Uwaga! Paradoksalnie, w przeciwieństwie do przekonań większości rodziców, przy mononukleozie lepiej jest podawać do picia zimne napoje, które skutecznie łagodzą ból i obrzęk gardła! Nie zaszkodzą również kochane przez dzieci lody!
Nawet w 5% wszystkich przypadków mononukleozy, łącznie z tymi nigdy niezdiagnozowanymi, mogą pojawić się groźne komplikacje. Według specjalistów z Dziecięcego Szpitala w Cincinnati w USA, przebyta w dzieciństwie infekcja wywołana wirusem Epsteina-Barra może być zaczątkiem poważnych chorób systemowych, łącznie z toczniem układowym, stwardnieniem rozsianym, celiakią, zapaleniem jelit, artretyzmem, a nawet cukrzycą typu 1. Naturalnie są to powikłania, które rozwijają się zwykle dopiero miesiące lub lata po ustąpienie infekcji.
Z bezpośrednich komplikacji, których trzeba być świadomym, najpoważniejsze jest zapalenie wątroby i związana z nim żółtaczka, a także anemia, małopłytkowość lub zaburzenia neurologiczne łącznie z zapaleniem mózgu lub zespołem Guillain-Barre’a.

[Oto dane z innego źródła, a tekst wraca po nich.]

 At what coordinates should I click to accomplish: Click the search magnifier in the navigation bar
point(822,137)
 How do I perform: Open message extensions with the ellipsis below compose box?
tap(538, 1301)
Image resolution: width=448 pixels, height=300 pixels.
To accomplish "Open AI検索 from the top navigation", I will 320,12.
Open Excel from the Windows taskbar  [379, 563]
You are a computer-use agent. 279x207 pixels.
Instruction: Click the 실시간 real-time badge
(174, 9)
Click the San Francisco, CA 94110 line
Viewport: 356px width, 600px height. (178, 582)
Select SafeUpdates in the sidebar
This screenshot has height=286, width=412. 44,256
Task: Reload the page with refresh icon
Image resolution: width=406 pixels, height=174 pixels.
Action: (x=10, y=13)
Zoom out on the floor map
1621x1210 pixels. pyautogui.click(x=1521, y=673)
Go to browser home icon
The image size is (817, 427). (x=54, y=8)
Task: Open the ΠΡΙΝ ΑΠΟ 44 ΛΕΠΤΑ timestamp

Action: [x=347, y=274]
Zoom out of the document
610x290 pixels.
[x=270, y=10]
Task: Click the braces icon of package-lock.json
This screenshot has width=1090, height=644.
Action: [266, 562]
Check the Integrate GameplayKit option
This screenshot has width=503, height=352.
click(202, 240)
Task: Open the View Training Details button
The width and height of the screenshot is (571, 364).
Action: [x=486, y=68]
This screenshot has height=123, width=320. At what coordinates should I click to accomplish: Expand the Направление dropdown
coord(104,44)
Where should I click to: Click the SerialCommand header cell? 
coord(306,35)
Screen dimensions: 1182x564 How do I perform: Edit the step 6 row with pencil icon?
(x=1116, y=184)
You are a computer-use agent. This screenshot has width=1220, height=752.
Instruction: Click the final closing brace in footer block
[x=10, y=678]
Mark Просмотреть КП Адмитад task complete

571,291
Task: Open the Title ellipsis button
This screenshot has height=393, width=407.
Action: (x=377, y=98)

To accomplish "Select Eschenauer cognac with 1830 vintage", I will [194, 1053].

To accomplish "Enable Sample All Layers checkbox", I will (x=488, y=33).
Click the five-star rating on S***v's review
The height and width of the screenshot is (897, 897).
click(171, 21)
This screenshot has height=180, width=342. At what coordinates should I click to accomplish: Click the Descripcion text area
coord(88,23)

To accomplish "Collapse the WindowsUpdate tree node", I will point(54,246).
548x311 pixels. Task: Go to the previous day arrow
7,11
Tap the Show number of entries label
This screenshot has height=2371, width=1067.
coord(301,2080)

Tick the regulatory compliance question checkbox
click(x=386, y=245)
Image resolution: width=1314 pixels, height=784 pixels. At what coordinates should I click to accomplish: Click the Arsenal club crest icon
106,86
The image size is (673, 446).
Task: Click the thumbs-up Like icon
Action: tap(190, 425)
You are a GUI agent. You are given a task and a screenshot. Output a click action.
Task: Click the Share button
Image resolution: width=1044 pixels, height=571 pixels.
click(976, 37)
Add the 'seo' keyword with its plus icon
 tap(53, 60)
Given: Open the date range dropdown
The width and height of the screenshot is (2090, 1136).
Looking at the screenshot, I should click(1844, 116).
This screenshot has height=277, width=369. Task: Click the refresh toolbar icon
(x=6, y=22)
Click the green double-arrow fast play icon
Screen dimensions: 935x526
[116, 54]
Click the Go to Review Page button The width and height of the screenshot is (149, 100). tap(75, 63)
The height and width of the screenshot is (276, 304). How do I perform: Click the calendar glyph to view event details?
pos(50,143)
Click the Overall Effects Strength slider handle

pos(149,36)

Ogromna większość dzieci, zwłaszcza tych młodszych, u których infekcja rozwija się łagodniej, powróci do zdrowia bez żadnych konsekwencji. Niestety, w dzisiejszej zabieganej codzienności, pełnej zajęć i obowiązków, zbyt często ignoruje się konieczność pełnej rekonwalescencji przez powrotem do normalnego trybu życia. U dzieci przebycie mononukleozy oznaczać może kilkutygodniowe osłabienie, które absolutnie nie idzie w parze z intensywnym wysiłkiem czy szalonymi zabawami. W przypadku powiększenia śledziony spowodowanego wirusem Epsteina-Barra upadki czy kolizje mogą wręcz prowadzić do pęknięcia śledziony! Aby uchronić przed zarażeniem innych domowników, zwłaszcza rodzeństwo, warto również wprowadzić rygorystyczną procedurę częstego mycia rąk i separację ręczników do wycierania!